EXERCISE:
State how many lines of the entries hold the string "agent", and nothing more.

[Records excerpted from a collection]
--------------------
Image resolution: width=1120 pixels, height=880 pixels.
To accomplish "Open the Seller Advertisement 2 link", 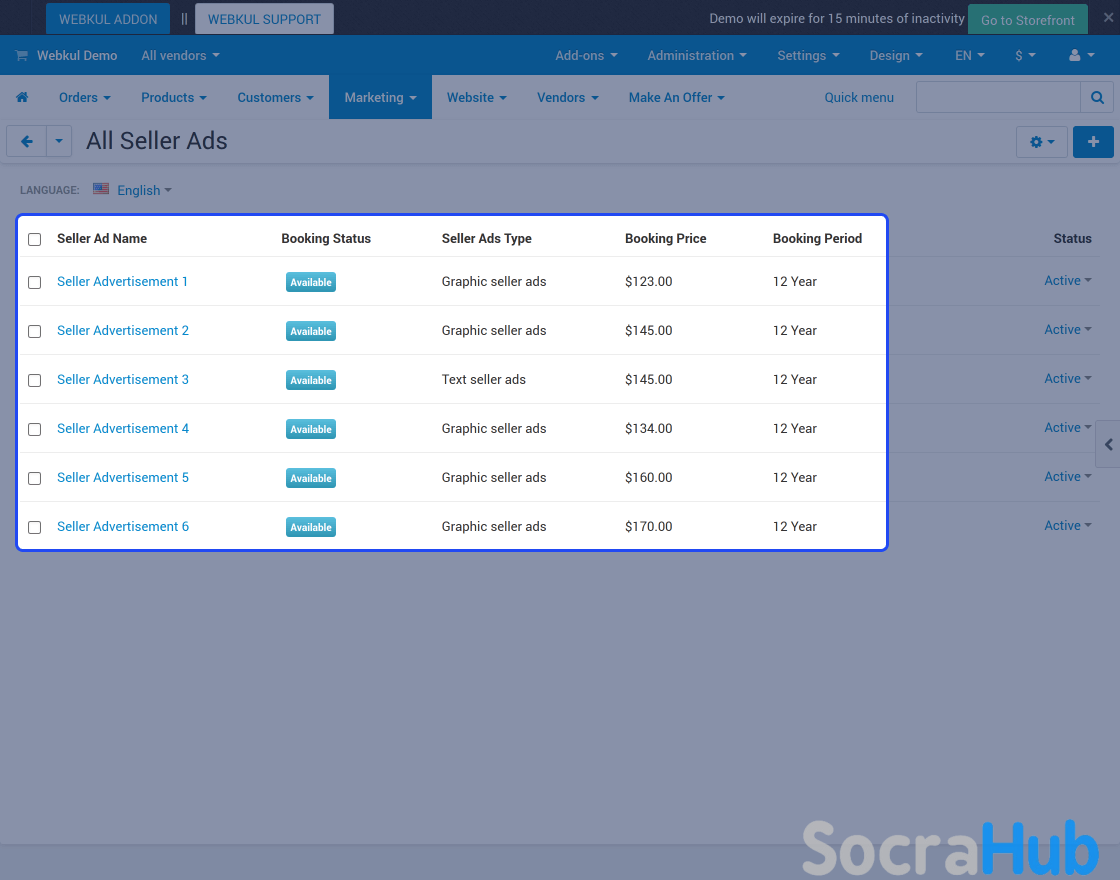I will pyautogui.click(x=123, y=331).
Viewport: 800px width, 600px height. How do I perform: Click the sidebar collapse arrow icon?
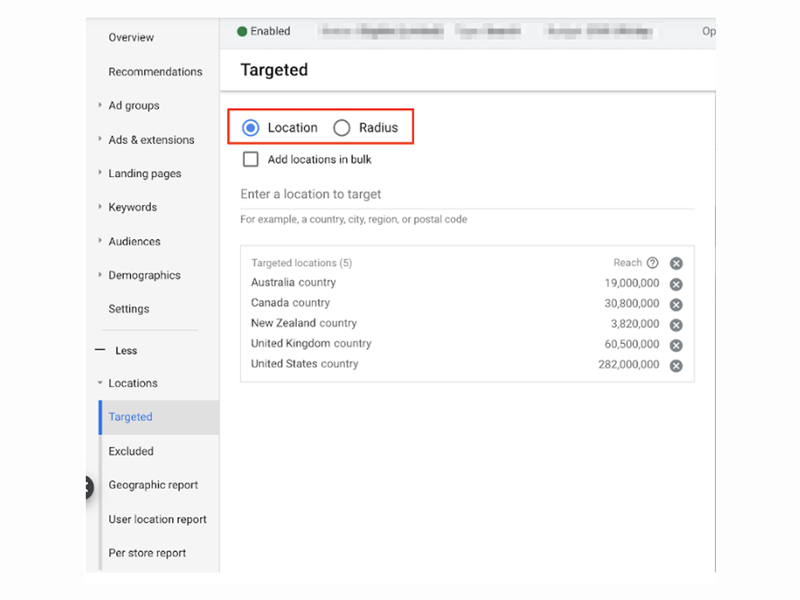coord(88,487)
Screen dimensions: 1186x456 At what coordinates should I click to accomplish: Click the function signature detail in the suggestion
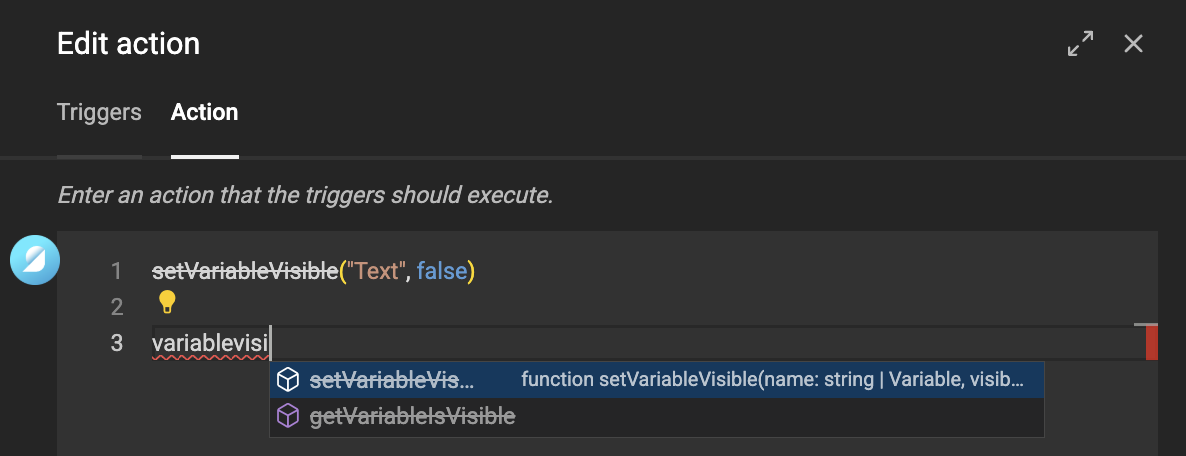(772, 380)

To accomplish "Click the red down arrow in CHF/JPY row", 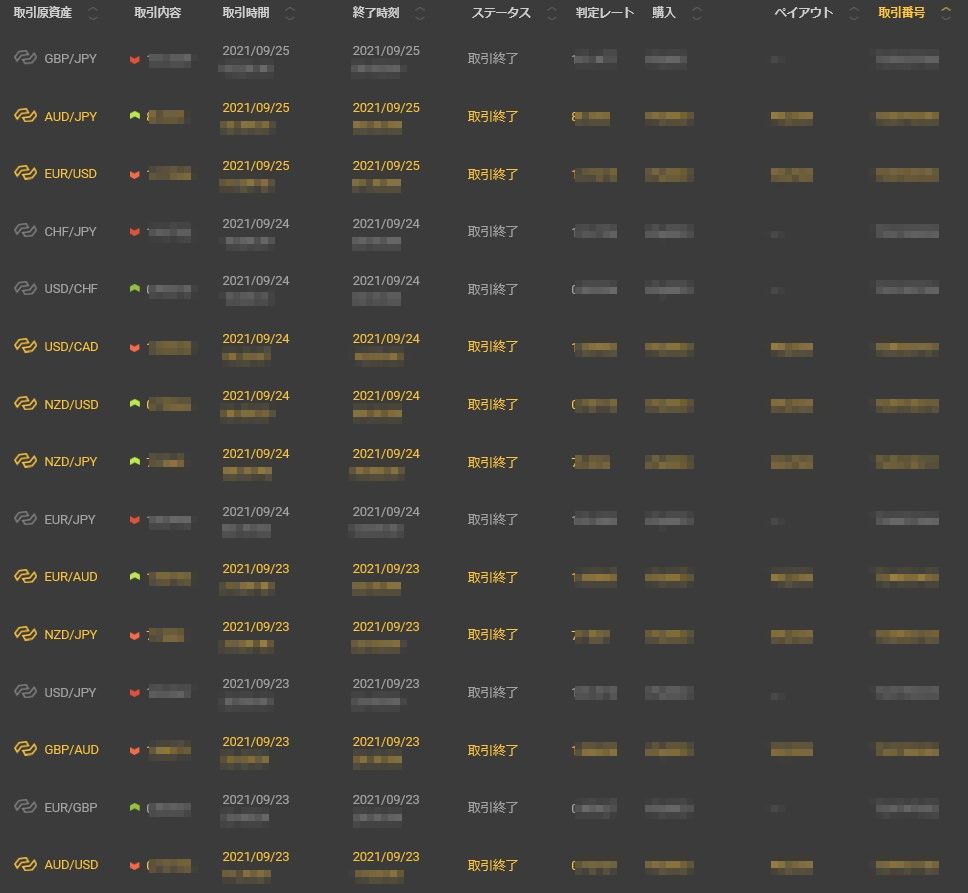I will [x=134, y=232].
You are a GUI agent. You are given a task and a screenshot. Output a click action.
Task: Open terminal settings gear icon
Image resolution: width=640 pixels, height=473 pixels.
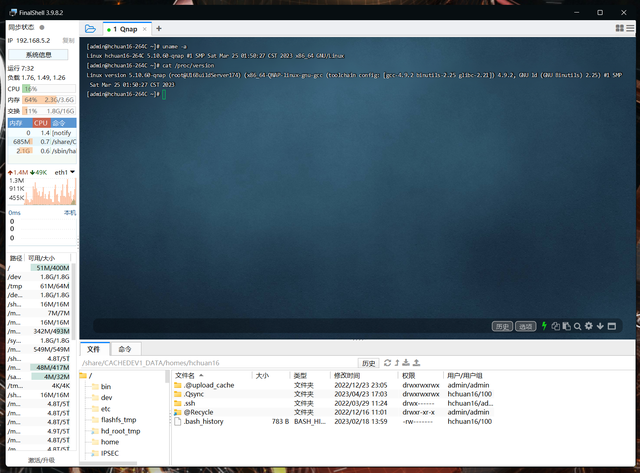pyautogui.click(x=589, y=326)
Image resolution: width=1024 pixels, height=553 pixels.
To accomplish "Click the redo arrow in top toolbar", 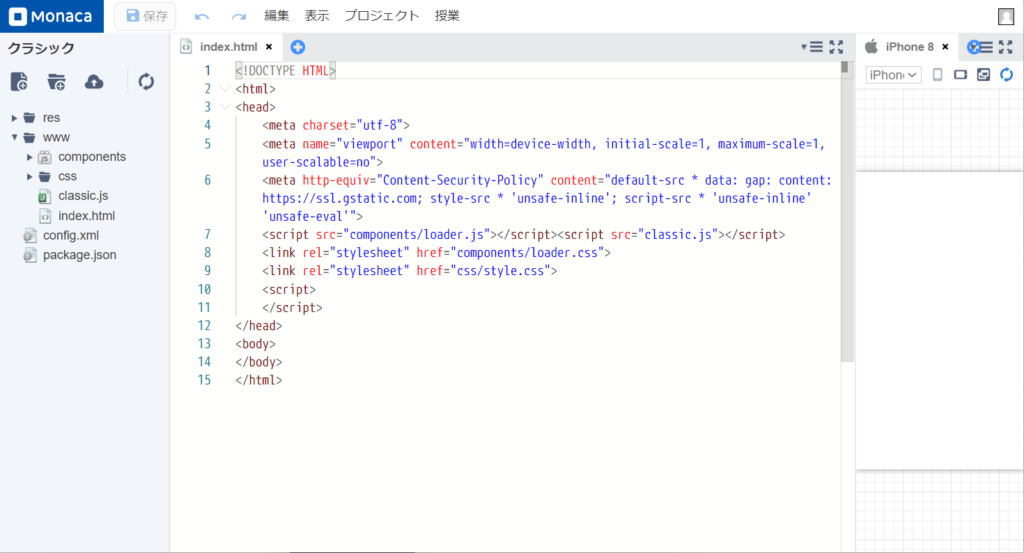I will click(x=238, y=16).
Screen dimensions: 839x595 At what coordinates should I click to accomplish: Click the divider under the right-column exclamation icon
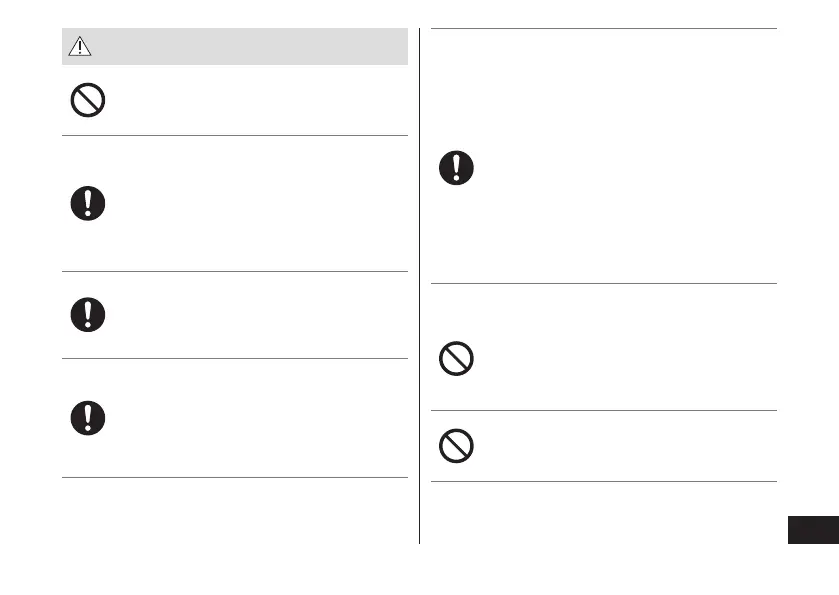(603, 283)
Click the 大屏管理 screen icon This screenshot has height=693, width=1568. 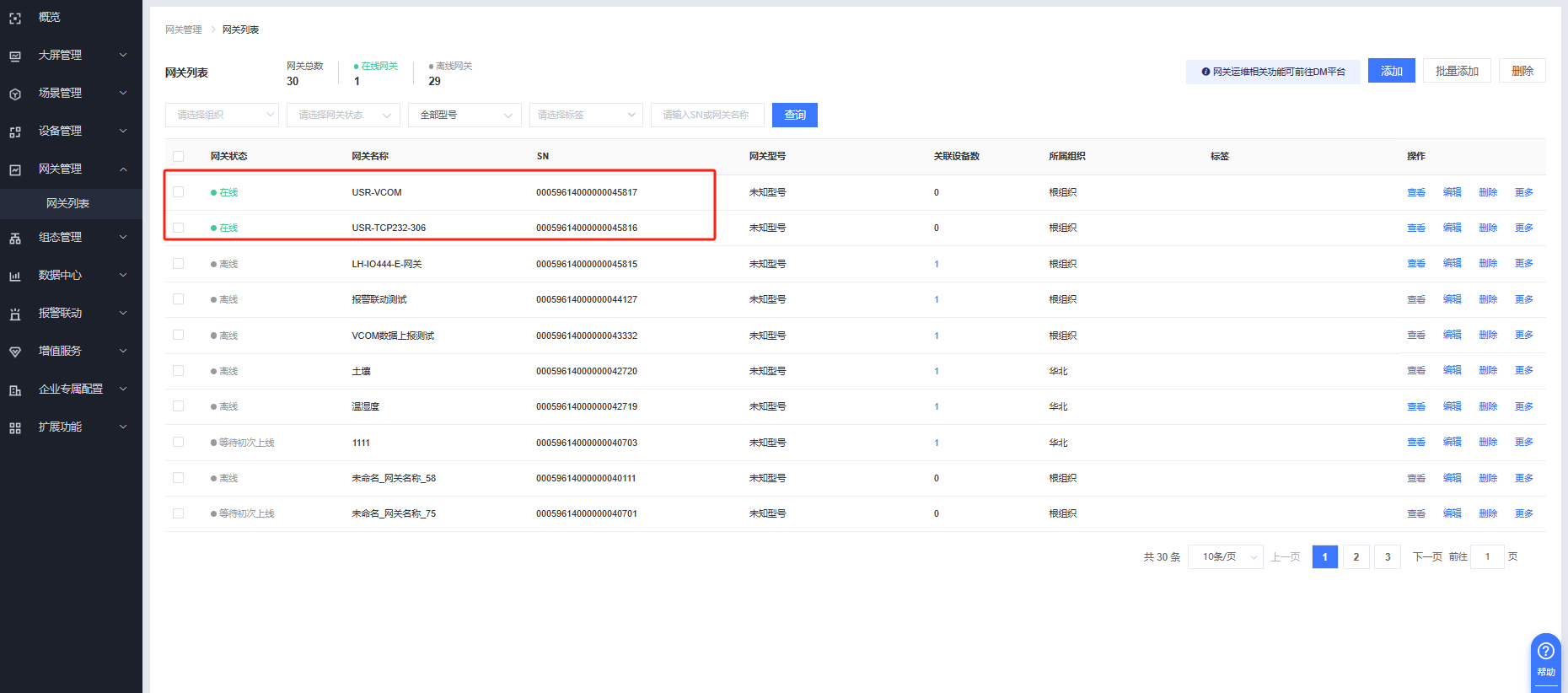pos(15,56)
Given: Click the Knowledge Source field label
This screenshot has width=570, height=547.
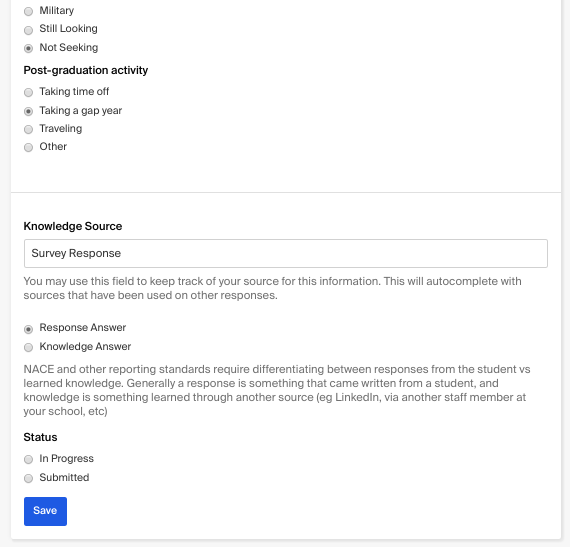Looking at the screenshot, I should click(x=73, y=226).
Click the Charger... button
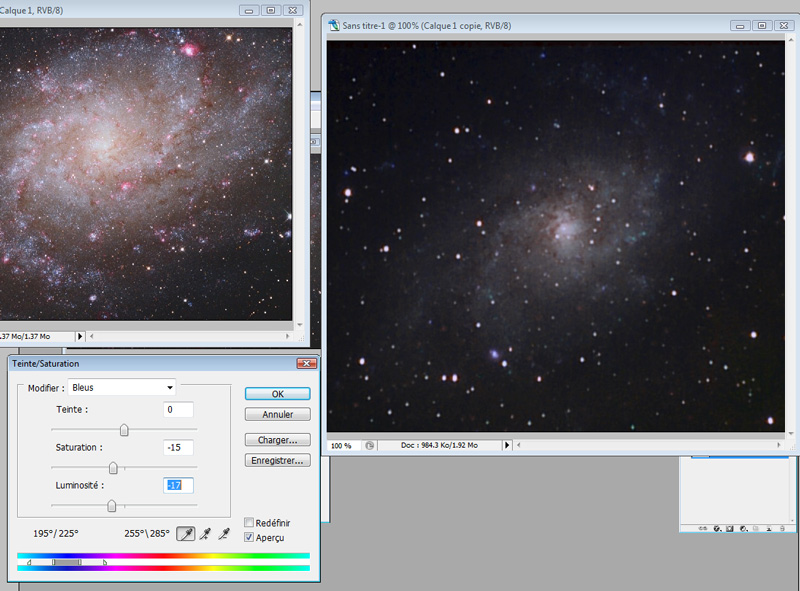 pos(277,440)
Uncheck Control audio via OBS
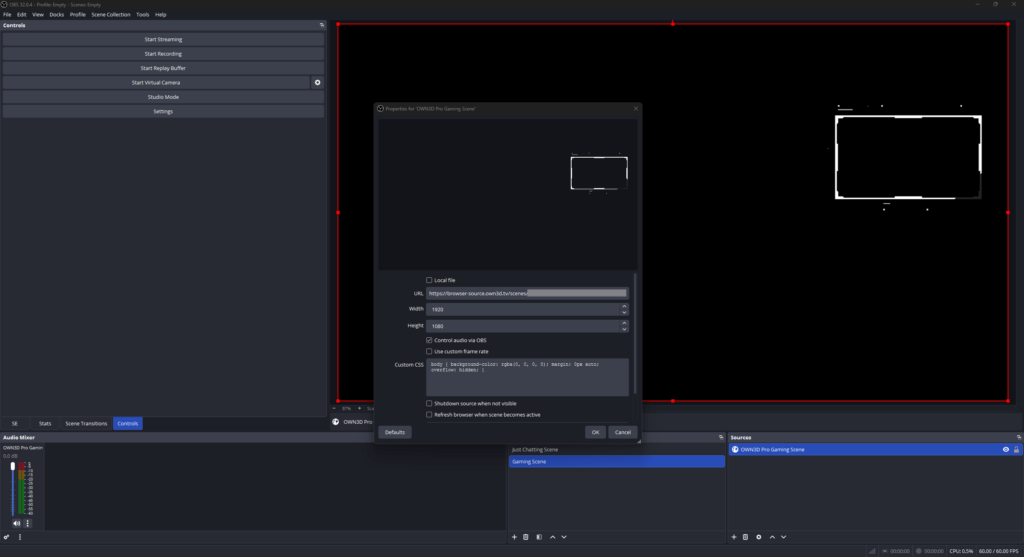The image size is (1024, 557). tap(430, 340)
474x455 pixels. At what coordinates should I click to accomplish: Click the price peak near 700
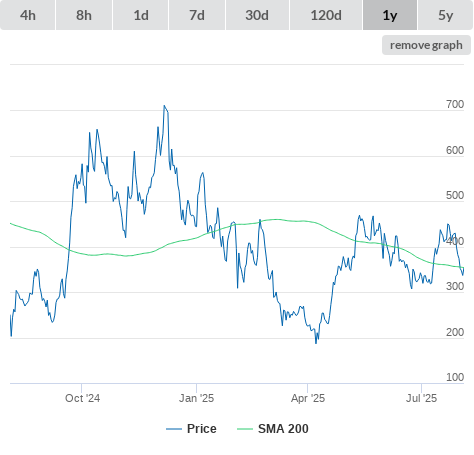click(x=164, y=106)
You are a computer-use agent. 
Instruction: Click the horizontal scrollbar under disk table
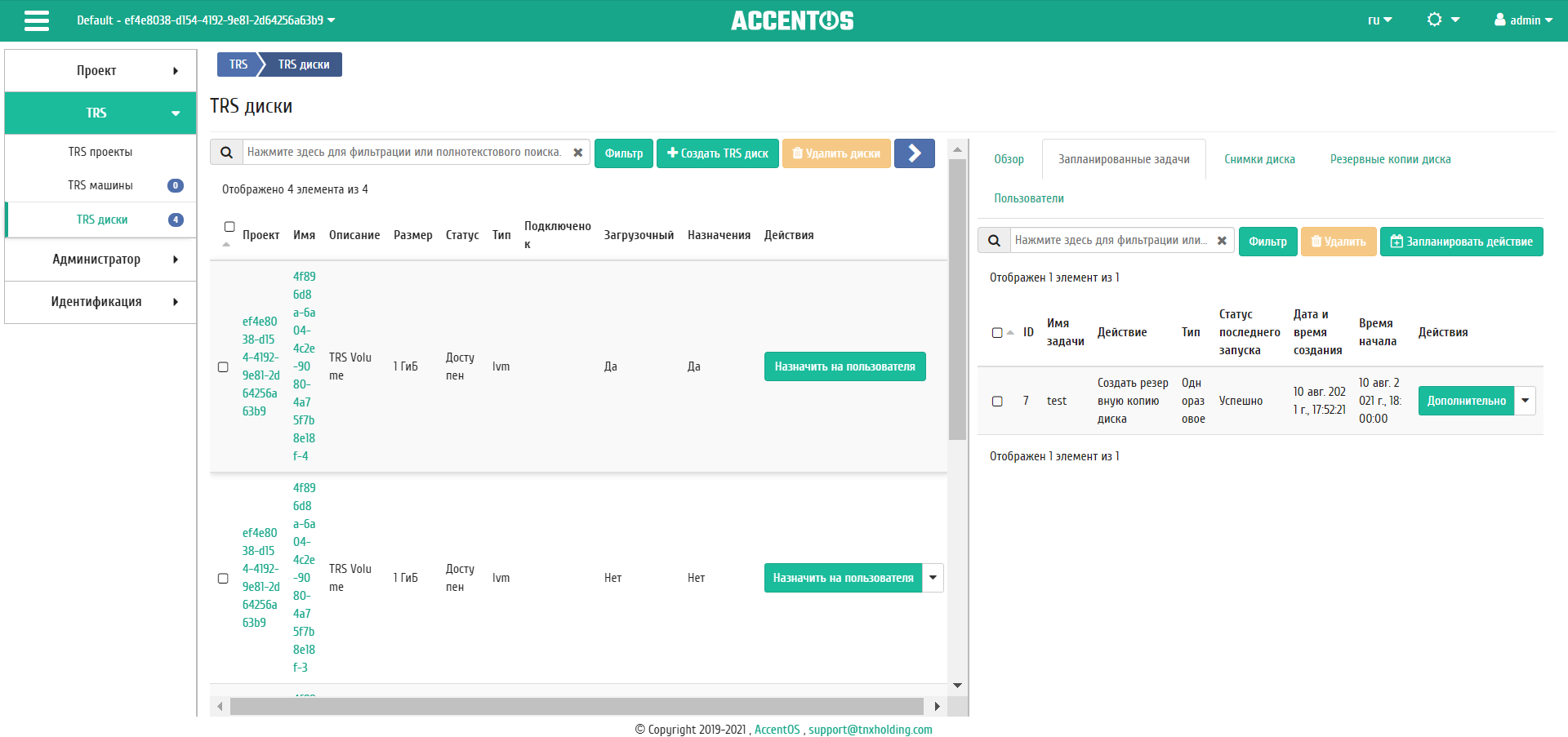[577, 706]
--------------------
RESPONSE BOX:
2